:: What this exercise asks ::
1/ According to the privacy lawsuit article, why have other judges dismissed many complaints alleging online privacy violations?
2/ In the privacy lawsuit article, how much did the online advertising market generate in the U.S. last year?
3/ Reproduce the passage of the privacy lawsuit article between "At issue in" and "of providers’ plans?", inclusive.
-- begin Excerpt provided --
Jan. 8 (Bloomberg) -- The world’s biggest Web companies are lining up at the courtroom of a California federal judge whose rulings could further inflame the widening debate over online privacy and how the Internet giants use personal data.
Google Inc., LinkedIn Corp. and Yahoo! Inc. are all being sued by customers who say the companies unfairly appropriated their personal information for profit. The lawsuits have landed before U.S. District Judge Lucy H. Koh in San Jose, who in September rattled Google -- and became a hero to some privacy advocates -- when she said the company wasn’t disclosing clearly enough its plans for the user information it harvests.
At issue in the suits is consent: Are users who check off on online companies’ click-to-agree screens, or have access to their privacy policies and opt-out buttons, given an explicit enough picture of providers’ plans?
The answer is no, according to plaintiffs in several complaints before Koh that threaten to upend how the companies monetize user data for the online advertising market that generated more than $40 billion in the U.S. last year. These people allege that even if they clicked an online agreement button, they didn’t sign off on letting the Web companies read their e-mails, use their photos or access their personal address books.
Koh, in overseeing cases against Google as well as Facebook Inc., has broken from how other courts have handled allegations of online privacy violations. Judges have dismissed many such complaints, saying customers hadn’t proved they had been harmed and had agreed to online contracts. Koh, by contrast, is giving the fullest courtroom interpretations yet of when these companies may be acting without consent.
Koh declined to comment. Google, Facebook and Yahoo declined to comment on the legal proceedings.
The suits are accumulating in Koh’s court as consumers become aware of how online companies profit from personal information in ways many users may not understand. Concerns over data security have sharpened after Edward Snowden leaked information that Internet companies are being compelled under court orders to give the U.S. National Security Agency information about American and other users.
-- end Excerpt provided --
-- begin Entries supplied --
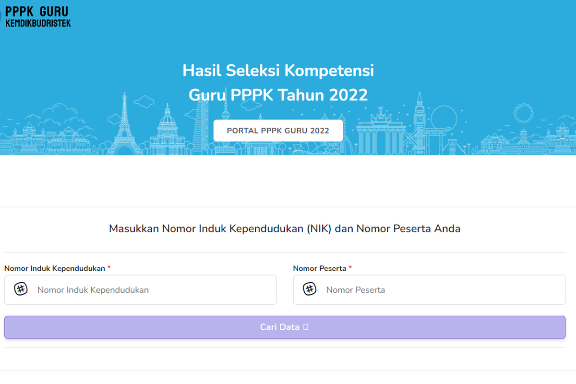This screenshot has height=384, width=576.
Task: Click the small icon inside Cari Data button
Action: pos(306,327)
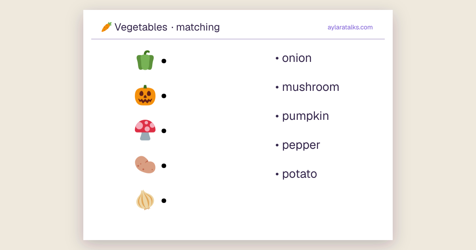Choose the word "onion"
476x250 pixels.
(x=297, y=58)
-- end Entries supplied --
:: Answers ::
1/ Those judges found that the customers had not proved they had been harmed and had agreed to online contracts.

2/ More than $40 billion.

3/
At issue in the suits is consent: Are users who check off on online companies’ click-to-agree screens, or have access to their privacy policies and opt-out buttons, given an explicit enough picture of providers’ plans?